Réputé opposant tendre du régime au pouvoir, Adolphe Muzito accompagné de quelques cadres de son parti Nouvel Élan, a été reçu ce mercredi 2 juillet par le chef de l’Etat Félix-Antoine Tshisekedi Tshilombo à la cité de l’Union Africaine à Kinshasa.
Les échanges entre les deux anciens collègues de l’opposition, ont tourné autour de la situation générale de la République Démocratique du Congo. Saisissant l’occasion, Adolphe Muzito a salué la diplomatie de Félix Tshisekedi ayant abouti à un accord de paix contraignant le Rwanda à retirer ses troupes du sol congolais.
« Mon parti et moi l’avons d’abord remercié pour les performances réalisées. De manière générale, on le critiquait qu’il voyageait beaucoup à l’étranger. Aujourd’hui, les résultats sont là, à savoir : qu’il a réussi à faire connaître à la communauté internationale que le Rwanda est le pays agresseur de la RDC à travers ses rébellions et la signature, sous l’égide des USA, d’un accord qui contraint le Rwanda et les rebelles de se retirer du territoire congolais », a-t-il fait savoir.
Dans le même registre, l’ancien premier ministre a exprimé au chef de l’État son soutien au contrat économique en gestation entre la RDC et les États-Unis d’Amérique.
« Ce qui hier était pillé par le Rwanda comme tout simplement un sous-traitant, désormais le Congo va l’exploiter avec tous les pays du monde, et principalement les USA(…), il est normal que cet accord soit l’objet de critiques de la part des citoyens et nécessite des explications du gouvernement », a estimé Adolphe Muzito.

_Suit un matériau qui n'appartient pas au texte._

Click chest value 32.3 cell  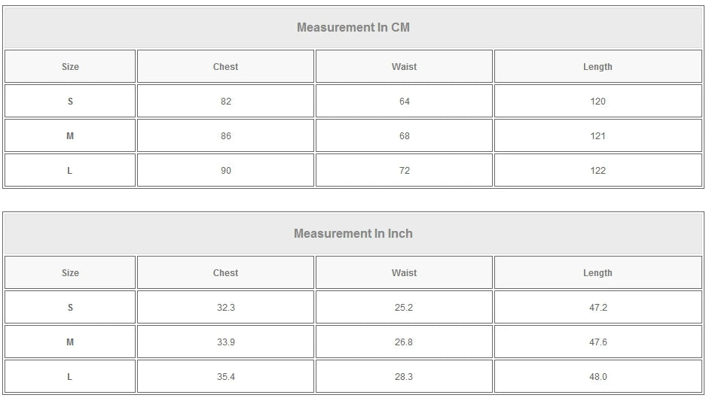coord(225,308)
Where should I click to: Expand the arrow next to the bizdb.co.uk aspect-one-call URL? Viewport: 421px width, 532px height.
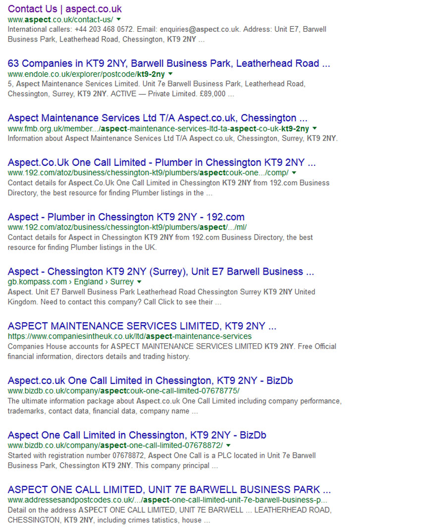(x=227, y=445)
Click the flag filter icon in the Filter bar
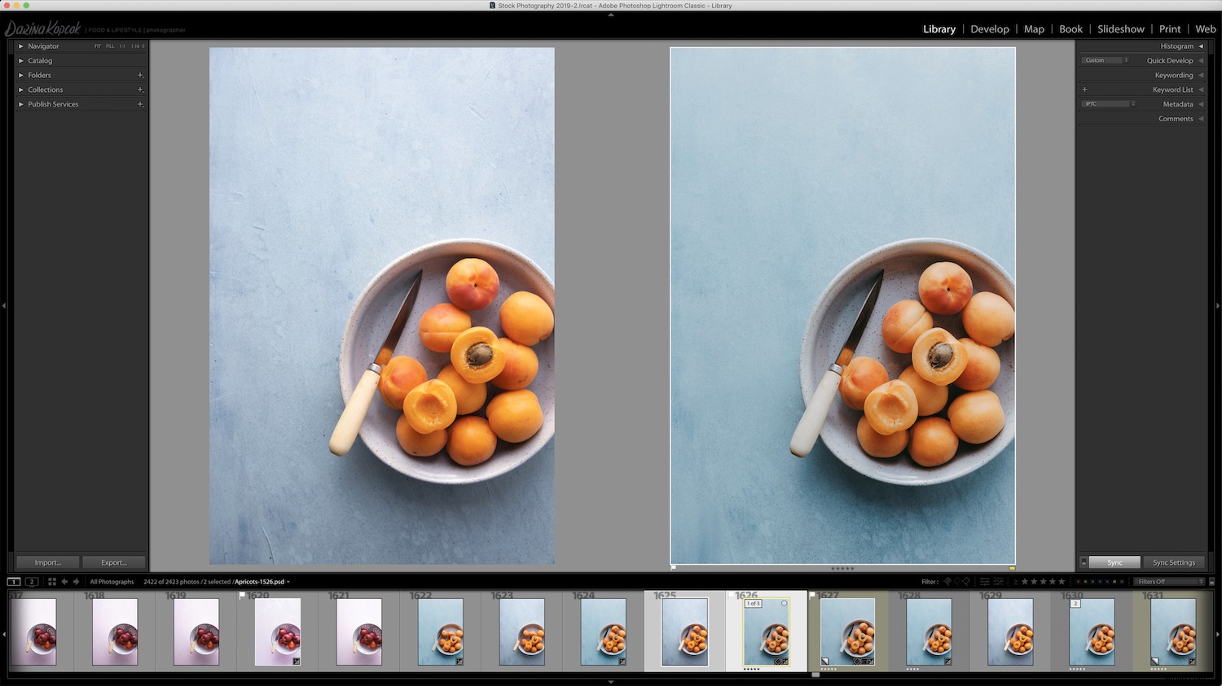The image size is (1222, 686). (947, 581)
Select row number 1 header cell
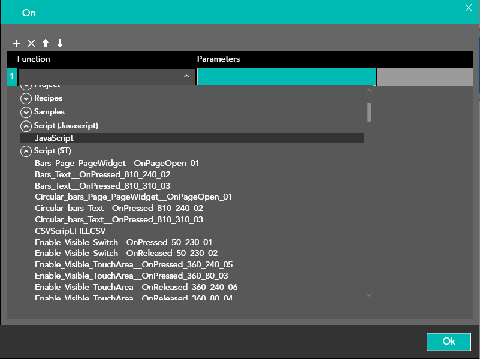This screenshot has width=480, height=359. click(11, 77)
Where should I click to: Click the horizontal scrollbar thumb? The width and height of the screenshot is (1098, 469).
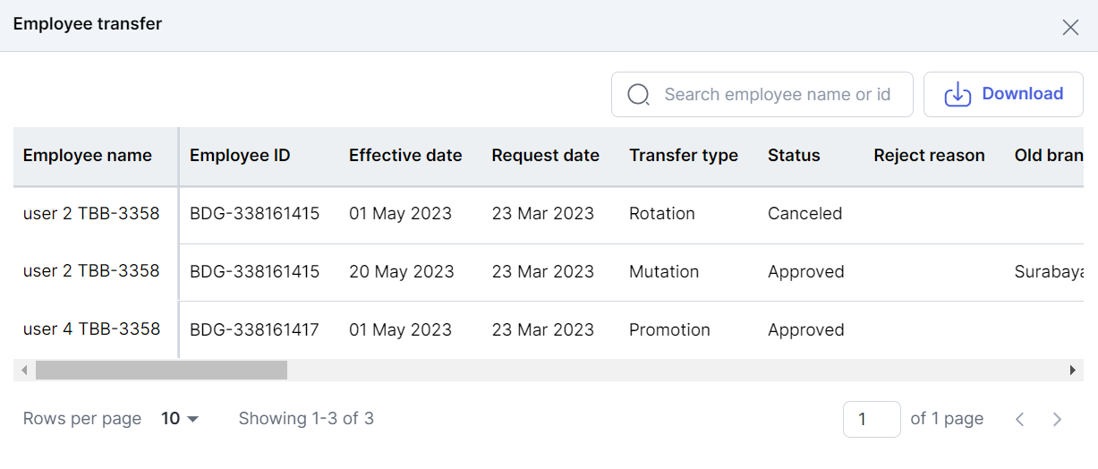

L’opposant a aussi réitéré sa disponibilité et celle de son parti Nouvel Élan de porter leur pierre à l’édifice de la restauration de la paix et du développement de la RDC au sein du gouvernement d’union nationale.
« j’ai donné ma position pour dire que j’étais disposé à participer à la formation du gouvernement. Pour moi, il est important que mes idées soient prises en compte dans la mesure du possible », a-t-il martelé.
Par ailleurs, Adolphe Muzito a sollicité du Chef de l’État, l’organisation d’un dialogue et d’importantes réformes, permettant au pays de décoller.
« Je propose que le Président de la République voit la possibilité d’organiser un dialogue aujourd’hui ou demain, mais le plus important est qu’il engage des réformes importantes qui permettent de faire avancer le pays », a-t-il conclu.